> TASK TO CARRY OUT
Render the listing below as a JSON list of strings, one string per line, leaving out blank lines.

Target pointing data:
## begin

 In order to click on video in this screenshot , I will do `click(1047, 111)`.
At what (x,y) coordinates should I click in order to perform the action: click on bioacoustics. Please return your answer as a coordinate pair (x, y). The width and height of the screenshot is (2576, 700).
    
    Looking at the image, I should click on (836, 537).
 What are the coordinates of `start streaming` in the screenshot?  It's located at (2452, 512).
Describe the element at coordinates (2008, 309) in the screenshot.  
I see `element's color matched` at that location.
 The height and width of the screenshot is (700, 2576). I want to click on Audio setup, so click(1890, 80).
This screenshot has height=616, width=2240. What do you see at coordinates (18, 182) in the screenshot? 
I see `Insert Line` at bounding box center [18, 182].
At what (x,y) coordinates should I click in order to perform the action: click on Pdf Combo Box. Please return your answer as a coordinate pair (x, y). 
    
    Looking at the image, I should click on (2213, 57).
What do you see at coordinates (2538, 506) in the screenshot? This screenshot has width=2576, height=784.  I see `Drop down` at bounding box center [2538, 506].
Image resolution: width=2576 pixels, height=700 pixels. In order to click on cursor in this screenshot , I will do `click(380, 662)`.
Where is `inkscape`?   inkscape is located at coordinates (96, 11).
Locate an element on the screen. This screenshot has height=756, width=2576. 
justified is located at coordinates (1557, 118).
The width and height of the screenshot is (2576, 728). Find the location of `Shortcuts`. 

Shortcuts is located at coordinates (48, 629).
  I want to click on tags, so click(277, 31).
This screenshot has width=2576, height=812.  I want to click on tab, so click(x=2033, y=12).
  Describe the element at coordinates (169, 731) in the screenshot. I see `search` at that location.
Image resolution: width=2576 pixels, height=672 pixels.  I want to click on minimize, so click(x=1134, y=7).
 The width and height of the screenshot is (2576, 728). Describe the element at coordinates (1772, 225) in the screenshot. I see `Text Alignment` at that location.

## end

> WRITTEN REPLY
[
  " In order to click on video in this screenshot , I will do `click(1047, 111)`.",
  "At what (x,y) coordinates should I click in order to perform the action: click on bioacoustics. Please return your answer as a coordinate pair (x, y). The width and height of the screenshot is (2576, 700).",
  "    Looking at the image, I should click on (836, 537).",
  " What are the coordinates of `start streaming` in the screenshot?  It's located at (2452, 512).",
  "Describe the element at coordinates (2008, 309) in the screenshot.  ",
  "I see `element's color matched` at that location.",
  " The height and width of the screenshot is (700, 2576). I want to click on Audio setup, so click(1890, 80).",
  "This screenshot has height=616, width=2240. What do you see at coordinates (18, 182) in the screenshot? ",
  "I see `Insert Line` at bounding box center [18, 182].",
  "At what (x,y) coordinates should I click in order to perform the action: click on Pdf Combo Box. Please return your answer as a coordinate pair (x, y). ",
  "    Looking at the image, I should click on (2213, 57).",
  "What do you see at coordinates (2538, 506) in the screenshot? This screenshot has width=2576, height=784.  I see `Drop down` at bounding box center [2538, 506].",
  "Image resolution: width=2576 pixels, height=700 pixels. In order to click on cursor in this screenshot , I will do `click(380, 662)`.",
  "Where is `inkscape`?   inkscape is located at coordinates (96, 11).",
  "Locate an element on the screen. This screenshot has height=756, width=2576. ",
  "justified is located at coordinates (1557, 118).",
  "The width and height of the screenshot is (2576, 728). Find the location of `Shortcuts`. ",
  "Shortcuts is located at coordinates (48, 629).",
  "  I want to click on tags, so click(277, 31).",
  "This screenshot has width=2576, height=812.  I want to click on tab, so click(x=2033, y=12).",
  "  Describe the element at coordinates (169, 731) in the screenshot. I see `search` at that location.",
  "Image resolution: width=2576 pixels, height=672 pixels.  I want to click on minimize, so click(x=1134, y=7).",
  " The width and height of the screenshot is (2576, 728). Describe the element at coordinates (1772, 225) in the screenshot. I see `Text Alignment` at that location."
]